Toshiie benefited from a core group of very capable senior vassals. Some, like Murai Nagayori and Okumura Nagatomi, were retainers of long standing with the Maeda.
After Nobunaga's assassination at Honnō-ji by Akechi Mitsuhide and Mitsuhide's subsequent defeat by Hideyoshi, he battled Hideyoshi under Shibata's command in the Battle of Shizugatake. After Shibata's defeat, Toshiie worked for Hideyoshi and became one of his leading generals. Later somewhere during this time he was forced to fight another of his friends, Sassa Narimasa. Narimasa was greatly outnumbered and felled by Toshiie, following the major Maeda victory at the Battle of Suemori Castle. Before dying in 1598, Hideyoshi named Toshiie to the council of Five Elders to support Toyotomi Hideyori until he was old enough to take control on his own. However, Toshiie himself was ailing, and could manage to support Hideyori for only a year before he died as well.
Toshiie was succeeded by his son Toshinaga.

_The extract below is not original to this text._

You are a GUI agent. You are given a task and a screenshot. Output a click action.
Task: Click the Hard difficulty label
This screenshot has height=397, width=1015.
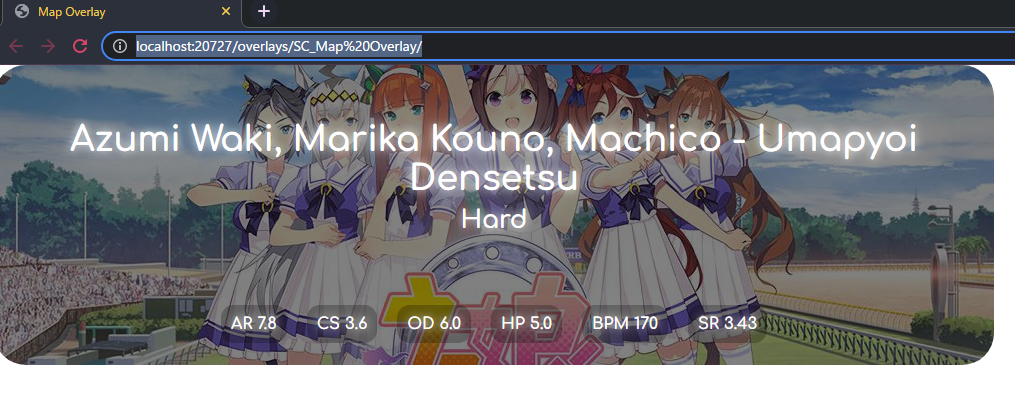[x=494, y=220]
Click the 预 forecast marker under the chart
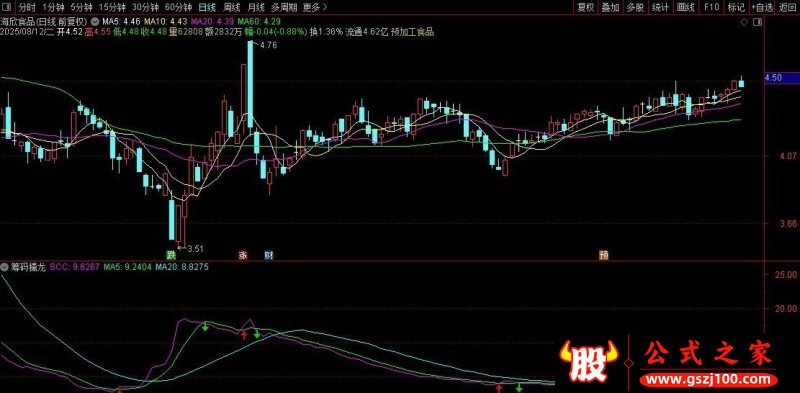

Toshiie's wife, Maeda Matsu, was famous in her own right. Strong-willed from childhood, she was well-versed in the martial arts and was instrumental in Toshiie's rise to success. After her husband died, Matsu, then known by her Buddhist nun name of Hoshun-in, assured the safety of the Maeda clan after the year 1600 by voluntarily going as a hostage to Edo, capital of the new shogun, Tokugawa Ieyasu, whom she loathed throughout her life as she watched him, her husband, and Hideyoshi compete for power.
Toshiie and Matsu had a number of children. Their sons, Toshinaga, Toshimasa, Toshitsune, Toshitaka, and Toshitoyo all became daimyo in their own right. Their daughters married into prestigious families; the eldest, Kō, married Maeda Nagatane, a distant relative of Toshiie who became a senior Kaga retainer; Ma'a, was a concubine of Toyotomi Hideyoshi, Gō was adopted by Hideyoshi and became the wife of Ukita Hideie, and Chise, who was first wedded to Hosokawa Tadaoki's son Tadataka, later married Murai Nagayori's son Nagatsugu.